UCLA

Introduction:

Tooth movement is caused by inflammatory and cellular reactions within the bone in response to applied orthodontic forces. Several attempts have been made to increase the rate of bone turnover in order to achieve accelerated tooth movement. These attempts can be classified into two categories: physical trauma (such as Alveolar Corticotomy "Wilckodontics", Piezopuncture, Laser and Resonance Vibrations) and application of drugs (such as the systemic and local application of Vitamin D, Prostaglandins and Corticosteroids) .

Some of these techniques showed inconsistent results such as laser; while others had undesired side effects(such as osteoporosis induced with the use of corticosteroids or headache associated with the use of a pain mediator as prostaglandin) that pose a challenge to their application in clinical practice.

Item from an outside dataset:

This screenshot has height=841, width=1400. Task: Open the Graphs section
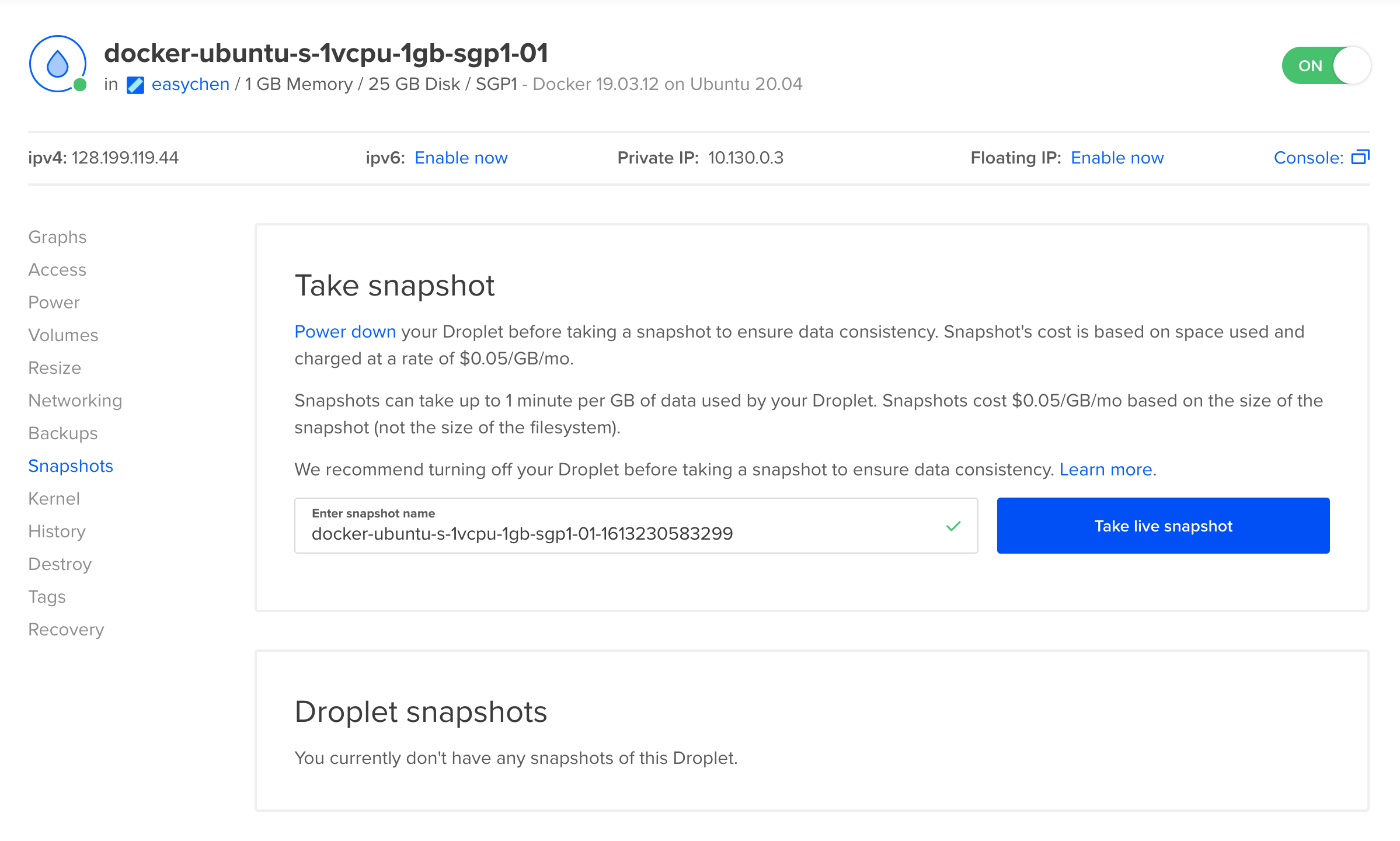(x=57, y=237)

Even though the alveolar corticotomy procedure has had more consistent results, it remains an invasive surgical procedure that causes a tremendous amount of trauma. The unanswered question remains: Is there a mechanical system capable of delivering the lowest threshold of trauma that can cause accelerated tooth movement with minimal discomfort and invasion?

The aim of this study is to design a system that delivers trauma to the bone through the gingiva without raising a flap in order to accelerate the rate of tooth movement. It should be minimally invasive with tolerable forces. In addition, forces and frequency should be accurately and easily controlled by the operator, and the system should be autoclavable.

Material and methods:

Initial trials were conducted using three needles with varying thickness to qualitatively assess the force level needed to pierce a synthetic bone block of medium hardness. Further quantification of these force levels was done using the Instron machine. The needle length can be determined clinically using a periodontal probe and the needle material will be made of both surgical SS 316 & Titanium. A handpiece was designed containing a pressure gauge, a solenoid valve connected to a timer and a pneumatic piston. FEM analysis was performed on the external and needle design of the handpiece to ensure that a uniform thickness of 1mm and the selected needle thickness were sufficient to withstand the forces generated by this system. A prototype was made and it was tested on a pig jaw for the force calibration. Micro Ct scan was used to quantify bone trauma.

Results:

The forces that pierced the synthetic bone block were qualitatively assessed by two different examiners. It was found that the needle of 0.23 mm thickness at the apex and 0.4 mm at the base could penetrate the bone with trauma that could be easily tolerated by the patient. The Instron machine quantified these forces to range from 10-17 N. The assembled prototype, using the mechanical design described above, produced desired forces and pierced the synthetic bone block, and the operator was able to control the level of force.. Further trials on pig jaws proved that the system was able to pierce the gingival tissue with an adequate force to cause bone trauma. FEM study illustrated that a handpiece with 1 mm thick external casing (surgical SS 316 L), and a needle with thickness of 0.23 mm at the apex and 0.4 mm at the base (Surgical SS 316L and Titanium) could safely withstand the forces generated by this system.

Conclusion:

The corticopuncture system designed in this study provides a fully controlled, minimally invasive, effective and efficient technique of causing bone trauma. An external handpiece casing could be safely manufactured using surgical stainless steel 316 L with a uniform thickness of 1mm. A needle with a thickness of 0.23 mm at the apex and 0.4 mm at the base could cause adequate bone trauma at force levels that can be tolerated by patients.